OK, so I just terminated a torrid affair with a sentient being from Arcturus. As a parting gift, it [he\she doesn’t apply] left a cut bouquet of what is best described as iridescent roses. They are not native to this solar system. How do I make the flower species grow on Earth? Who would be my best bet to figure out how to get them to propagate?

Oooooooh shit. You fucked ET…

The flowers are most likely Arcturan, and hence have the same basic biochemistry as your lover. So you’ll have to start by telling us what it was like? Was it water-based? Did it eat any Earthly foods, and if so, which ones? If not Earthly foods, did it eat any of its own foods? What were they like?

“Feed me, seymore!”

If the flowers were Earth roses, and all you had was the cut stems, you’ve got at least a couple of options:

Semi-ripe stem cuttings - basically cut a bit of stem and put it in some sterile soil and keep it warm and moist until it grows its own root system and can function as an independent plant.

Micropropagation - same thing, really, but with a much smaller piece of the stem, placed on a growth medium such as agar gel in a petri dish - if you do everything right, it grows into a tiny plant which can then be uprooted (along with a little chunk of gel) and carefully introduced to normal potting conditions.

However, these aren’t Earth roses, so we can’t be super-sure that they share anything more than a very superficial similarity - at a biochemical and micrscopic level, they may be completely dissimilar to Terran vascular plants - so they may not respond to any of the same techniques.

But you’ve got a whole bunch to play with, and nothing but the whole world to lose, so I would probably go the micropropagation route, on a very wide range of different culture media.

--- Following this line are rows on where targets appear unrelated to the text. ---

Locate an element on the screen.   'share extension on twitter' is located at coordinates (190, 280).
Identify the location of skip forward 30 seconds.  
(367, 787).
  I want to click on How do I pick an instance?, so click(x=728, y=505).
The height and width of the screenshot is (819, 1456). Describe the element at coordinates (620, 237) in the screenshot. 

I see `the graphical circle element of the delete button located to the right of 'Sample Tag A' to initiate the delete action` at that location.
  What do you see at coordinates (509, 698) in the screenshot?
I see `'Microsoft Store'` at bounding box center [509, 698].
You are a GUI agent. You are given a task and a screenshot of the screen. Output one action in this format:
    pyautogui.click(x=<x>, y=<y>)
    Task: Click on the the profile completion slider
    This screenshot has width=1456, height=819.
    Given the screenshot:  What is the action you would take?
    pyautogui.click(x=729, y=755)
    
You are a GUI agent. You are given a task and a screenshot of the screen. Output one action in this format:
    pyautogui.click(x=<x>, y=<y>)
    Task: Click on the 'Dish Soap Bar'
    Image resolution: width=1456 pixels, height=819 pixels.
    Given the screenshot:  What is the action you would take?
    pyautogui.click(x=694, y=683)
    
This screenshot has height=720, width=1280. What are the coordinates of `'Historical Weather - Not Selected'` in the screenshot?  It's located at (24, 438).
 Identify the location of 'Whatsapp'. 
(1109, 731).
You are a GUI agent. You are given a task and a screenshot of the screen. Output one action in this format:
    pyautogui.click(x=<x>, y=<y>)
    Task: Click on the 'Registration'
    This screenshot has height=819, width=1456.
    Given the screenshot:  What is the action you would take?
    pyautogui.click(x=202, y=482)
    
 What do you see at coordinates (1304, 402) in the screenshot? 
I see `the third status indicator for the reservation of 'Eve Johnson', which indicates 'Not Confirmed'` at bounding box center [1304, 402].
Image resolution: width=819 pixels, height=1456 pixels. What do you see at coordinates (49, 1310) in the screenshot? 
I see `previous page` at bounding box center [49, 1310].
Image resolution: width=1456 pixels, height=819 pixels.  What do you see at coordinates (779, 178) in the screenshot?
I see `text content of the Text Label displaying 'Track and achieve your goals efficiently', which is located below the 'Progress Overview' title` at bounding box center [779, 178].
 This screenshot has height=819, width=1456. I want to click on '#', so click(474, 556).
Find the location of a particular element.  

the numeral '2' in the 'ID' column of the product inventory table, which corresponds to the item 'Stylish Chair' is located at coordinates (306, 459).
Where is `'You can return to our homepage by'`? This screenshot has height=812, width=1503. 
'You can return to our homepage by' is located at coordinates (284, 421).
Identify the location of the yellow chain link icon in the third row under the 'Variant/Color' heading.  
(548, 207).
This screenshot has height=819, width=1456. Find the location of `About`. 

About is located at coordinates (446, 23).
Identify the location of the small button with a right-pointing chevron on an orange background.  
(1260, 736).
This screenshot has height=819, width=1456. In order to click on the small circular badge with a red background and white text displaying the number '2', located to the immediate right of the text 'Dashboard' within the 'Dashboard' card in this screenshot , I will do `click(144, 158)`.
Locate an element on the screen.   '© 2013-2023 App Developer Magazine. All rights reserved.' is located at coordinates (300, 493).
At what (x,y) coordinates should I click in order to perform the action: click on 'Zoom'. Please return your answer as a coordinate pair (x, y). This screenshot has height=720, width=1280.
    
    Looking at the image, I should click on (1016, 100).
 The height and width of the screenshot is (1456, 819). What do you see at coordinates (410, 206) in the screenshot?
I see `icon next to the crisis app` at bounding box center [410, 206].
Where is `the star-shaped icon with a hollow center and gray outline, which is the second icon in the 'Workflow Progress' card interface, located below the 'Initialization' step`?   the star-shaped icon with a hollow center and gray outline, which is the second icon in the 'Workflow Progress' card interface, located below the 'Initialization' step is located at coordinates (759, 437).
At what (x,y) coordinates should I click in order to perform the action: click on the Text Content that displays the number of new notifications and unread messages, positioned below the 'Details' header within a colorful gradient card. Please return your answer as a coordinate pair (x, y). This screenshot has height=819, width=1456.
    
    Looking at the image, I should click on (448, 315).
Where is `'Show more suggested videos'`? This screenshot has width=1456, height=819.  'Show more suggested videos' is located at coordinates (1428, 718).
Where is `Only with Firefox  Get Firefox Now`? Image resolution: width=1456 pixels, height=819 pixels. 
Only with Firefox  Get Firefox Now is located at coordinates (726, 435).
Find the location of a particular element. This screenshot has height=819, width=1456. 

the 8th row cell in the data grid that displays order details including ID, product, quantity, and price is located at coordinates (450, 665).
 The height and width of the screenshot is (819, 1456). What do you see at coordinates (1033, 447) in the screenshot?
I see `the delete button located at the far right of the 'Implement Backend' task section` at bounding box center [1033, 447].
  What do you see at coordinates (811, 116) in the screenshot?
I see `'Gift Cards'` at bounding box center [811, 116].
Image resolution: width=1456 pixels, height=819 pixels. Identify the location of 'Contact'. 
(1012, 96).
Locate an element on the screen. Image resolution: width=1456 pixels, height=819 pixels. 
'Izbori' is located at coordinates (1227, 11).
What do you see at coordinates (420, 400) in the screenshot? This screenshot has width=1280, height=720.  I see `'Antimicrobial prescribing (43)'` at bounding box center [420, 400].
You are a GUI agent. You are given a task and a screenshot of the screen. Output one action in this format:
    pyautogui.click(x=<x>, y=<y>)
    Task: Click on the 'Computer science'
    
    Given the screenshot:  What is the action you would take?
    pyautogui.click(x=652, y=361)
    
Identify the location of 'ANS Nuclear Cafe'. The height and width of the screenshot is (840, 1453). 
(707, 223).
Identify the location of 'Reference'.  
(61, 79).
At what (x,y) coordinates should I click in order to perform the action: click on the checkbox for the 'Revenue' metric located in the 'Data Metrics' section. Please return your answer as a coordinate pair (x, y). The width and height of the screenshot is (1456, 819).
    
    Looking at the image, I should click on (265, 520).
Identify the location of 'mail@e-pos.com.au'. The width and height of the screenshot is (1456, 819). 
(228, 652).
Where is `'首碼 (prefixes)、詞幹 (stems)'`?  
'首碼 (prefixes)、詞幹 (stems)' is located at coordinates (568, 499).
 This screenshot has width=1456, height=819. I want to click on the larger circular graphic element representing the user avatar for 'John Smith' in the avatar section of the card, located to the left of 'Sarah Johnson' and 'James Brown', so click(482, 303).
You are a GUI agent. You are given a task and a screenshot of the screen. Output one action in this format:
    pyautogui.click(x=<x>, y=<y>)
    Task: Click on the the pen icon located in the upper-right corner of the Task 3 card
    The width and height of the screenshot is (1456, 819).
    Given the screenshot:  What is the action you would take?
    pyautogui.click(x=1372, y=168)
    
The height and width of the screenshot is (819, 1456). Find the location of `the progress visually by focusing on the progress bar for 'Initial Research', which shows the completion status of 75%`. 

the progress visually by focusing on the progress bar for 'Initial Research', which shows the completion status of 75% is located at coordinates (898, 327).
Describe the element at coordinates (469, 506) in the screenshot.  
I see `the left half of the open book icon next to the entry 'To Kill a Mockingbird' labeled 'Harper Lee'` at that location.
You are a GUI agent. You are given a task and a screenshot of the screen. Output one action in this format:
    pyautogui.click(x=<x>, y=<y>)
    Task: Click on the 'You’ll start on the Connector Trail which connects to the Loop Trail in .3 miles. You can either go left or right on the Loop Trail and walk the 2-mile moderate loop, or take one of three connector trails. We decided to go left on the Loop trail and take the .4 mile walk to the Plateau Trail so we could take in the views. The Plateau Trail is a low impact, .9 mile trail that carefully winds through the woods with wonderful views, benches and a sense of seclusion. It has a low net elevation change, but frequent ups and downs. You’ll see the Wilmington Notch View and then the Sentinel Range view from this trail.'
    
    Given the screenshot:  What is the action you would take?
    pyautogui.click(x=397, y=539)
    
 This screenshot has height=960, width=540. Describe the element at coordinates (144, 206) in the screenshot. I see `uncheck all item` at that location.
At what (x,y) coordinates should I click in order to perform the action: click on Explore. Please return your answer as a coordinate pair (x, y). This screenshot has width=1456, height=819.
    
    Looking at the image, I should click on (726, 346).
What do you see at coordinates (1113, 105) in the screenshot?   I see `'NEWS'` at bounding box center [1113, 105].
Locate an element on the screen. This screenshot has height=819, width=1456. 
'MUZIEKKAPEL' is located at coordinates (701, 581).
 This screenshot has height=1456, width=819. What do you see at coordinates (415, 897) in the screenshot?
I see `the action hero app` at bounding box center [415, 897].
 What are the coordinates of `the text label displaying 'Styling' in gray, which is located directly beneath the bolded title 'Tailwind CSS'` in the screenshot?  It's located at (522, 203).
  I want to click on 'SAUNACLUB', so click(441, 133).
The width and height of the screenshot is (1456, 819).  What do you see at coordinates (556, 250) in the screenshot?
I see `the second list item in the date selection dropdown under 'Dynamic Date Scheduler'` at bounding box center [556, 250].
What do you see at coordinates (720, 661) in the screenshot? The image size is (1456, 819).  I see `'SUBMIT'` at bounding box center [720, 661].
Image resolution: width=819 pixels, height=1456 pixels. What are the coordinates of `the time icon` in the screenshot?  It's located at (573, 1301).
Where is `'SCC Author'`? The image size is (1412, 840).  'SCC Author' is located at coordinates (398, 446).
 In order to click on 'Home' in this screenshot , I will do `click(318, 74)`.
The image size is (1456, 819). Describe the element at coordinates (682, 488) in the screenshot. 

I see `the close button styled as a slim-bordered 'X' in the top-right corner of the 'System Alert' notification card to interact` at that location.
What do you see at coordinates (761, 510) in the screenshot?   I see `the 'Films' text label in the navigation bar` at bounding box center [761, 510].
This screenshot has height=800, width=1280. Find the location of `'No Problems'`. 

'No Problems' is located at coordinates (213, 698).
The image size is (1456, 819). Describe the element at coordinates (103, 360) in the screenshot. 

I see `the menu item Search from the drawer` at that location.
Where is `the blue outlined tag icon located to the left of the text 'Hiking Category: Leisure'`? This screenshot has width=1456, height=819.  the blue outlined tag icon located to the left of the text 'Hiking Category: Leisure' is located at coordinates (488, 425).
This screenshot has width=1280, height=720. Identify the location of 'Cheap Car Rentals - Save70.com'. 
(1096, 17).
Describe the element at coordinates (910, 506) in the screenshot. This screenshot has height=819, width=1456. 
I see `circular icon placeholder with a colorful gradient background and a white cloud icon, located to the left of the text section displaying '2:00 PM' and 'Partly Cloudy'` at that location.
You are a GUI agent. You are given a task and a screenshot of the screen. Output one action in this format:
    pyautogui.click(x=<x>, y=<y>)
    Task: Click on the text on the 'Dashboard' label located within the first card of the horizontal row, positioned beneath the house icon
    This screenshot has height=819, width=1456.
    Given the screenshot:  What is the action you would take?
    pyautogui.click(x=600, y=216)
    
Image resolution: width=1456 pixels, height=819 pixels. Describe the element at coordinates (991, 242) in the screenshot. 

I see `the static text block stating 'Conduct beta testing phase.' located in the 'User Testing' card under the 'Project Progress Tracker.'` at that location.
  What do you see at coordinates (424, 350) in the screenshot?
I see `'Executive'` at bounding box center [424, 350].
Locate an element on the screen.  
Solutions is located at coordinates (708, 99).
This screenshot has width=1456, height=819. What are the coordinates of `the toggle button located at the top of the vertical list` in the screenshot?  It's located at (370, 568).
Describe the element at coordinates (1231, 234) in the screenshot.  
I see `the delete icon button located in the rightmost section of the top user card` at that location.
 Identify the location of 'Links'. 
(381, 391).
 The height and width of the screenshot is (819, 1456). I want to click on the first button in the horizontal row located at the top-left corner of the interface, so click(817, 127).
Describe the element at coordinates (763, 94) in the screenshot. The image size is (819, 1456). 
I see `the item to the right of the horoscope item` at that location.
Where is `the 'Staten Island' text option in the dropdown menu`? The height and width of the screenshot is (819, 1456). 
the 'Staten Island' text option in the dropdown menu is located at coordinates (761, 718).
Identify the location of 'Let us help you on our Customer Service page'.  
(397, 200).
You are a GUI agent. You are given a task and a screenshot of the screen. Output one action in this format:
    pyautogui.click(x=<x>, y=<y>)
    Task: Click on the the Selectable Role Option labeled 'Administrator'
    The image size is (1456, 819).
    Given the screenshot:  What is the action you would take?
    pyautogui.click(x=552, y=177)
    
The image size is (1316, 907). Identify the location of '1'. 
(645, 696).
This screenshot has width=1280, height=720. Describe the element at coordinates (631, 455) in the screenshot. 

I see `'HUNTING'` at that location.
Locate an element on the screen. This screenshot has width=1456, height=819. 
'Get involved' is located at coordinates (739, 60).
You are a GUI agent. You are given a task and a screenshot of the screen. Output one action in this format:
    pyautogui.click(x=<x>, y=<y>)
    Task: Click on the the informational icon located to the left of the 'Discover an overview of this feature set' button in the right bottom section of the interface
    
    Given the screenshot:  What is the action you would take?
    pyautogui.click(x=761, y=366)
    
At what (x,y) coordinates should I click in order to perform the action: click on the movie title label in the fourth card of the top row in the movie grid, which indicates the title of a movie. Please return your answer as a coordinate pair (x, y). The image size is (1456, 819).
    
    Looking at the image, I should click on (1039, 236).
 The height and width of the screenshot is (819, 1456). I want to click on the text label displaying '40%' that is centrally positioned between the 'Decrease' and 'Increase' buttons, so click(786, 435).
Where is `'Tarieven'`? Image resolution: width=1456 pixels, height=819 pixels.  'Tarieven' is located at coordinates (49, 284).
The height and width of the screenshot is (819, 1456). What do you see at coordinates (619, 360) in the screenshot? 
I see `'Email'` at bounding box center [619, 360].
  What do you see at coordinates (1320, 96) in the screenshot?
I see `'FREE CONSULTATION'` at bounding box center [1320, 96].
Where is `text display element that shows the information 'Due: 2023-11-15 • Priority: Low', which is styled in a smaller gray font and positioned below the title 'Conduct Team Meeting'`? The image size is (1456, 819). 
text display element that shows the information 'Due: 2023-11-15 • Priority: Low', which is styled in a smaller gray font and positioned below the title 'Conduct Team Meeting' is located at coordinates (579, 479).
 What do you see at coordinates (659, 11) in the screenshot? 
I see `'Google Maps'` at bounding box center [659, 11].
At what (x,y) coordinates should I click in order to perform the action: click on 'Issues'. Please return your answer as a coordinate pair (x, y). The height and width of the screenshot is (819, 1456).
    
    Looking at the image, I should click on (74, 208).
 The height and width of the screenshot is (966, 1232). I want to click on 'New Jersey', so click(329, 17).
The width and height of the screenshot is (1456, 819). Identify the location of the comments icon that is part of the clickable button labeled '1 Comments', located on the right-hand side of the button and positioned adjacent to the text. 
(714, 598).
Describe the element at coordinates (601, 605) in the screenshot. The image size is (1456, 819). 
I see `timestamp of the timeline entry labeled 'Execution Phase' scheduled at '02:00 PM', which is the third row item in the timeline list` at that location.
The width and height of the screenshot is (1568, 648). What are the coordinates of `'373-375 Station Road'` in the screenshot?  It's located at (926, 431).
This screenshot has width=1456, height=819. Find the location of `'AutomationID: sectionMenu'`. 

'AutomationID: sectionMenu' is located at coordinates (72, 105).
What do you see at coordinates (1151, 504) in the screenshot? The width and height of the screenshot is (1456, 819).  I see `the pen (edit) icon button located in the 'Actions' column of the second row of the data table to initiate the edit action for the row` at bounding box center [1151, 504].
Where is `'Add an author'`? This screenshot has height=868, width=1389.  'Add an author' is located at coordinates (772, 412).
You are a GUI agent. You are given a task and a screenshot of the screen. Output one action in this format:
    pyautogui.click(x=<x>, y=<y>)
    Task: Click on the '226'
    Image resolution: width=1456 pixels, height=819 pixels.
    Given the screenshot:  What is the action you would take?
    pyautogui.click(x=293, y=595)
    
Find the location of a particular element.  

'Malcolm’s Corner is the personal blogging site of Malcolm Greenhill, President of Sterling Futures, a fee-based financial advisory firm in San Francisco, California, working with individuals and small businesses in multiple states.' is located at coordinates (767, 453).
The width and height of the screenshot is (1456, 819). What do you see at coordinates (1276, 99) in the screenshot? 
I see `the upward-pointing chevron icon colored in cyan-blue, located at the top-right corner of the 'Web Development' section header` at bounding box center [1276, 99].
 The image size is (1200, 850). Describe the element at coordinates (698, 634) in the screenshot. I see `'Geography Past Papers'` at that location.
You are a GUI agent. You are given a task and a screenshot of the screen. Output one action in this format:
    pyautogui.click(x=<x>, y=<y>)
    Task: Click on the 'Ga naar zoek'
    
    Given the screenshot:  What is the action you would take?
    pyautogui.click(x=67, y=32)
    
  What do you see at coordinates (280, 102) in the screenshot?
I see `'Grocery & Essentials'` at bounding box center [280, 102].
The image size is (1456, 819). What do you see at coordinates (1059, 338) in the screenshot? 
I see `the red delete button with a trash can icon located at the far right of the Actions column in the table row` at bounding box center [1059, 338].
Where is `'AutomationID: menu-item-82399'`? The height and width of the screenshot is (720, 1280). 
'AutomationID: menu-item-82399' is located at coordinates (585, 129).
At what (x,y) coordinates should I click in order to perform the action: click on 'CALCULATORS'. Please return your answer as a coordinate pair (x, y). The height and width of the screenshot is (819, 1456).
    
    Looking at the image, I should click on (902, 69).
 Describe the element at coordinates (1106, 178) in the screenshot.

It will probably help at this point to expose some samples to different varieties of radiation, rapidly cycling coloured lights and certainly some beeping noises.

Leave your samples carelessly unattended on a lab bench for the afternoon and check back at midnight. If one of the petri dishes is found smashed on the floor, you have succeeded. Make sure you don’t bother to turn on the lights in the lab when you follow the glowing slime-trails to try to find your new plant.

We already have an Arcturan rose. :eek::eek::smack::eek:

  1. Transplant some
  2. Let some go to seed and plant them
  3. Swallow some

One of them is bound to take root…

Plant 'em in the trunk of a Buick 8.

To be brief, find a bio-chemist and throw everything we can think of at them?

You’re presuming it brought them “from home” as opposed to any of the other star systems the species has visited or at least been introduced to via galactic trading.

A team of biochemists and probably some other sciency types too - it won’t hurt to round out the team with people familiar with Terran zoology, chemistry (outside of the context of carbon-based Earthly life, or outside of biology at all), maybe physicists, and experts in electronics, engineering, as well as some generalists who can ask dumb questions that actually turn out to move the focus of investigation in a new and productive direction.

We don’t know what we’re dealing with, so it’s a good idea to spread the bases as broad as possible.

I’m not sure you have to do anything special to grow alien plants.
After all, according to John Keats’ Ode to a Nightingale, the Biblical figure of Ruth was surrounded by such plants:

Ruth was an immigrant to the land where she was gleaning the field of corn. Thus they were alien to her. Probably not though as she moved to a neighboring area, not like she followed her M-I-L from Siam to Gaul.

FWIW, Cal, I chuckled.

And the swift Missile of Wit hit and struck the dull-sided Bell of Literal Truth, and rebounded without making a sound, or an impression.